さっき"彼"がしゃがみこんでた場所についた。



『しゃがんだってことは…』



地面。


やわらかい土の上に動物の足跡がくっきりついてるのを見つけた。



「何か動物の足跡だな」


『うん
…まだ新しい』


しゃがんで足跡をさわる。

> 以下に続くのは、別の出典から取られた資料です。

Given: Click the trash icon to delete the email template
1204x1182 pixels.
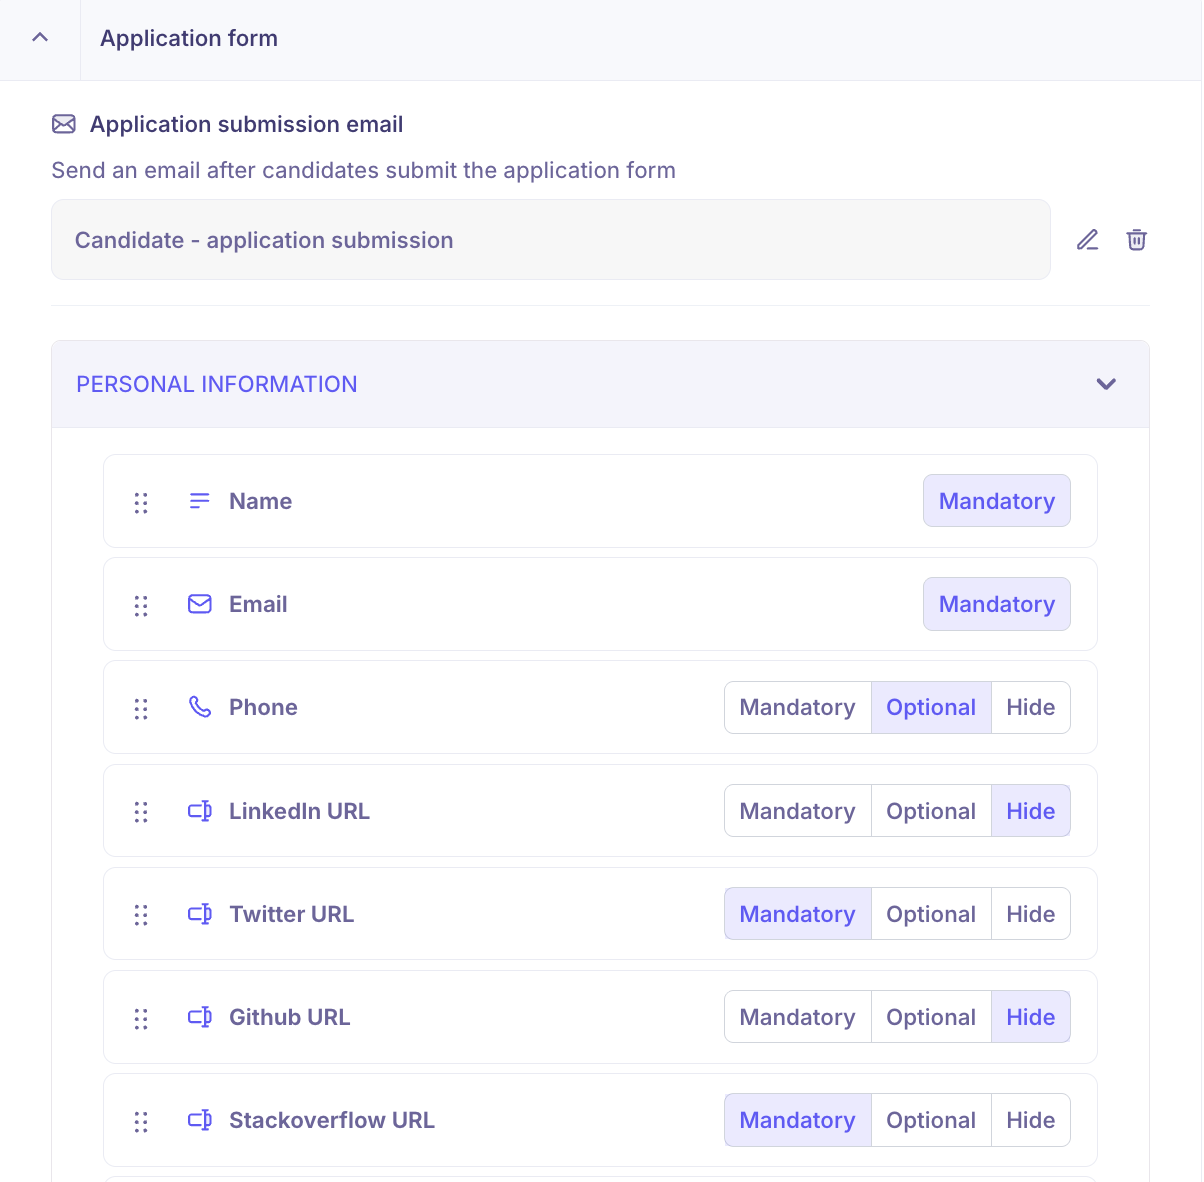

指についた土はまだ湿ってるものだった。


「犬か?」


『にしては大きすぎるね』


あたしの手よりもずっと大きいそれ。
少なくとも近所の芝犬がつけたものじゃないのだけは分かる。



「見せて」


ビアンキさんが横からのぞきこんできて足跡をさわる。


彼女の指先が爪の部分に触れたとき、ビアンキさんの形のいい眉がくっとしかめられた。



「爪の部分…血よ」



「ひいい…まさかまだ動植物園の動物がいるとかー!?」



「そんな まさか…」




獄寺の言葉をさえぎるように、背後の草むらが風もないのに大きく揺れた。



「!」



場の空気が一気にはりつめる。


全員の視線が集まると、それを待ってたかのように草むらの中にいる何かがあたし達の周りをぐるぐると走りだした。




…!
すっごいスピードだ


右にいたかと思えばもう左にいる




草むらの揺れる間隔があまりに短すぎて、たくさんのものに囲まれてるような気がしてきた――





がさっ!



――なにか、


「うしろだ!」


来た!


『くっ』



体を振り向かせたときにはもう激突寸前ってとこだったけど、どうにか両手でわきを掴んで…






腕の中で野犬は手足を弛緩させた




彼の瞳は白濁として何も見ていなくて、



鼻先をかすめたのは



――血のにおい




『コイツ…!』



掴んでいる腹が、ごぼりと水っぽい音をたてる



『すでにやられてる!』



両手のふさがってるあたしに、野犬の口から吐き出された赤黒い液体を防ぐ術は無かった。